It had been a while since I'd participated in the annual spin-along Tour de Fleece: the last time was in 2016. And it was in fact the last time I've spun anything. This year's Tour ran from July 6th to 28th.
The goal for this year's Tour was not based on yardage, nor even spinning every day but to just get back in the game. My poor spinning wheel had been neglected and sitting quietly in the corner for so long the drive band had gone all yellow and limp-y. The first big accomplishment for this Tour was to thoroughly clean the wheel, oil all parts that needed oiling, and to change the drive band for a brand new.
The route of this year's Tour de France went through the town of Rambouillet which for spinners is best known for the sheep breed of the same name. The Rambouillet sheep are sometimes also called 'French Merino', bred by crossing Spanish merino with English long-wool breeds over the centuries. I'd heard that Rambouillet spins beautifully but never tried it in any form. This year's Tour was the perfect time to explore it! I got a bump of undyed wool, kettle dyed in a soft pastel-pink shade, and then speckle dyed with sprinkling "raw" purple, black, and fuchsia dye powder. Let me introduce Disco Queen.

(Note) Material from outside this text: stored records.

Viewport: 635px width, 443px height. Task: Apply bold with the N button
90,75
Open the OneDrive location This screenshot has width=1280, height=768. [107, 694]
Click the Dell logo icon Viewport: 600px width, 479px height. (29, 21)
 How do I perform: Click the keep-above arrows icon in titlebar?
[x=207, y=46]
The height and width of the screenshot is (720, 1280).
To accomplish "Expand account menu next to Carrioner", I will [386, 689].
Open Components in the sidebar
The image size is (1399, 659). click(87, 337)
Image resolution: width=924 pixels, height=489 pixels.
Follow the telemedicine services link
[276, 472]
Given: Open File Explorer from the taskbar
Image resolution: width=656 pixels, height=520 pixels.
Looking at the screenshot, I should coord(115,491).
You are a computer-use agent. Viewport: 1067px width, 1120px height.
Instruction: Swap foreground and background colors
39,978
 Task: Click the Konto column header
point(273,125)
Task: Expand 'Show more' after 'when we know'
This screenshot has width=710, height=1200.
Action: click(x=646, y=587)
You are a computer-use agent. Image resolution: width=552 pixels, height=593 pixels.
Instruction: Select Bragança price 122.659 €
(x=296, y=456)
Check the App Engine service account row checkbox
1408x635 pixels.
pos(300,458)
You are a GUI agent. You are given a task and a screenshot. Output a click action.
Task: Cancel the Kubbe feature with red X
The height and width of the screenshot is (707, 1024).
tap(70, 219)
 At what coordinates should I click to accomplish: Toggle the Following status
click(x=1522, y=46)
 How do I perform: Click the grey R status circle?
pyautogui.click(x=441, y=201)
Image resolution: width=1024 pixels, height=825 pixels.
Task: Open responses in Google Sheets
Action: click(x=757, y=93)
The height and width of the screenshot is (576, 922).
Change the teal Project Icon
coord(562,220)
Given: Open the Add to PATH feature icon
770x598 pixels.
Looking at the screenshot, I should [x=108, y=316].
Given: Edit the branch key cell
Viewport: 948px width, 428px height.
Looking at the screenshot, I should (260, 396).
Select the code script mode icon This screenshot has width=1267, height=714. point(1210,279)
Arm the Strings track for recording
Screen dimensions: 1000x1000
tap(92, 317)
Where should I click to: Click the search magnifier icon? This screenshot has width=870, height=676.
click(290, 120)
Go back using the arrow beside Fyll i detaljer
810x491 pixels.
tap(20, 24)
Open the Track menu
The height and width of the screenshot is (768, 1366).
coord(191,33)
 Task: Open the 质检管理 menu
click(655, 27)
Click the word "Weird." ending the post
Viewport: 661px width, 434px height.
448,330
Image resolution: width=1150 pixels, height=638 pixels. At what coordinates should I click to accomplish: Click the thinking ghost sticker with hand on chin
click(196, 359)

Minty green has been a very trendy color of late and I wanted to dye some of that, too. With this first try I had a bit of an "oopsie" and the fiber is way greener than I wanted. I call this Tarzan's Underpants.
Try number 2 was more successful. The dying process was pretty much the same as with the pink Rambouillet: kettle dyed to a semi-solid soft minty green, then speckle dyed with dark gray and rusty orange. This one is Succulent.
My Kromski wheel comes with a built-in lazy kate that holds only two bobbins. I hinted at the hubby that it'd be nice to be able to ply some 3- or, good heavens, even 4-ply yarns some day. A few nights of tinkering at the garage and, lo and behold, I've got a brand new, handmade, four-bobbin lazy kate, with tensioning and all. And of course it needed a test drive, um, ride.
Here's what I made: a tiny sample braid of Corriedale from Lanitium Ex Machina turned into 12 grams of DK-weight 3-ply. It's so cute!
Trying out the lazy kate reminded me of how much fun it is to spin! That pink Rambouillet fiber turned out so pretty, and it felt amazing flooffy and bouncy on the braid that I couldn't resist it. I really do need to take out the wheel more often than once every three years.
Pin this post!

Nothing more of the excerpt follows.